Los servidores y equipos Linux, en el punto de mira de los ciberatacantes
Una de las principales razones por la que muchas compañías eligen Linux para los servidores y sistemas de importancia estratégica es que este sistema operativo se considera más seguro y menos propenso a las ciberamenazas que el más que conocido Windows.
Sin embargo, la compañía de ciberseguridad Kaspersky ha advertido que cada vez más actores de ciberamenazas ejecutan ataques dirigidos contra dispositivos basados en Linux y desarrollan herramientas más centradas en Linux.

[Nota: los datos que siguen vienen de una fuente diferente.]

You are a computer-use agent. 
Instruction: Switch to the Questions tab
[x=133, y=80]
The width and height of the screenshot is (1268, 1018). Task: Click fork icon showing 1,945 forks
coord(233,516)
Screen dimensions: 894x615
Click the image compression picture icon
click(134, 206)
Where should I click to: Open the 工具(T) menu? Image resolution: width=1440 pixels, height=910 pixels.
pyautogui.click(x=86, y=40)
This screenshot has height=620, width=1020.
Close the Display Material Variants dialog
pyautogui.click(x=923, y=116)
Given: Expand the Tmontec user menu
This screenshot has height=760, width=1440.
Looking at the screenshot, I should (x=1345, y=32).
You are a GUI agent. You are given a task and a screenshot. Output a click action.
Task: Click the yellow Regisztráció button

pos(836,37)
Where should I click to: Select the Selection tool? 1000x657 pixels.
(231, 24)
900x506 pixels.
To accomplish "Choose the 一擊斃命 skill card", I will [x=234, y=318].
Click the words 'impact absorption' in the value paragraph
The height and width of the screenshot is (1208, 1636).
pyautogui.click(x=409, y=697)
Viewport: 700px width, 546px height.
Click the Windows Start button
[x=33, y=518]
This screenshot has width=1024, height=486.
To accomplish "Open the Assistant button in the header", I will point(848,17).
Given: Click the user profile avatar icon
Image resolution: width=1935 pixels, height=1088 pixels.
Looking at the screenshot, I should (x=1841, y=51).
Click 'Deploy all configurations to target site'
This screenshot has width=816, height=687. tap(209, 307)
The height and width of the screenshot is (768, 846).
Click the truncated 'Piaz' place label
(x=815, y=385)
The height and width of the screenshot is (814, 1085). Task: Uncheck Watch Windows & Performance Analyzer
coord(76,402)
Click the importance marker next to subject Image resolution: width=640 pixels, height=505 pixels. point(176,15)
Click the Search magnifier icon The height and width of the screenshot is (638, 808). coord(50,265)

“A lo largo de los últimos ocho años, se han detectado más de una docena de actores APT que utilizan malware Linux o algunos módulos basados en Linux. Entre ellos, se incluyen grupos de gran notoriedad como Barium, Sofacy, the Lamberts o Equation, así como campañas más recientes como LightSpy de TwoSail Junk, y WellMess. La diversificación de su arsenal con herramientas Linux permite a los actores de amenazas realizar operaciones de mayor alcance y eficacia”, ha advertido Kaspersky en un comunicado.
Según señala la compañía, en muchos países hay una tendencia significativa a la utilización de Linux como entorno de escritorio por parte de grandes empresas y administraciones públicas, lo que ha impulsado a los actores de amenazas a desarrollar malware para esta plataforma.
“El mito de que es poco probable que Linux, por su menor popularidad, sea el blanco de programas maliciosos genera más ciberriesgos. Aunque los ataques dirigidos a sistemas Linux siguen siendo poco comunes, no cabe duda de que existe malware diseñado para atacar estos sistemas, entre ellos webshells, puertas traseras, rootkits o incluso exploits diseñados a medida. Asimismo, la poca frecuencia de este tipo de ataques es engañosa porque un ataque exitoso a un servidor Linux a menudo tiene consecuencias significativas. Por ejemplo, puede permitir a los atacantes no sólo acceder al dispositivo infectado, sino también a endpoints que ejecutan Windows o macOS, proporcionando así un acceso más amplio a los atacantes que podría pasar desapercibido”, señala la compañía.
Kaspersky también cita dos ejemplos de esto:
Turla, un prolífico grupo de habla rusa conocido por sus tácticas de exfiltración encubierta que, entre los cambios que ha realizado con el paso de los años en su conjunto de herramientas, incluye el uso de puertas traseras de Linux. “Según nuestros datos de telemetría, una nueva modificación de la puerta trasera dePenguin_x64 de Linux, reportada a principios de 2020, habría infectado docenas de servidores en Europa y Estados Unidos, continuando estos ataques por lo menos hasta el pasado mes de julio”, afirma Kaspersky.
Lazarus, un grupo de APT de habla coreana, que sigue diversificando su conjunto de herramientas y desarrollando malware para sistemas diferentes a Windows. La compañía ha informado recientemente sobre un framework multiplataforma conocido como MATA, y en junio de 2020 sus investigadores analizaron nuevas muestras vinculadas a las campañas “Operation AppleJeus” y “TangoDaiwbo” de Lazarus, utilizadas en ataques financieros y de ciberespionaje. Las muestras estudiadas incluían malware de Linux.
“La tendencia de mejorar las herramientas APT ha sido identificada por nuestros expertos muchas veces en el pasado, y las herramientas centradas en Linux no son una excepción. Con el fin de hacer más seguros sus sistemas, los departamentos de TI y seguridad utilizan Linux más a menudo que antes. Los actores de amenazas responden a esta realidad con la creación de sofisticadas herramientas capaces de penetrar en este tipo de sistemas. Recomendamos a los expertos en ciberseguridad a que presten atención a esta tendencia implementando medidas adicionales para proteger sus equipos y servidores”, ha declarado Yury Namestnikov, jefe del equipo global del equipo de análisis e investigación global de Kaspersky (GReAT) en Rusia.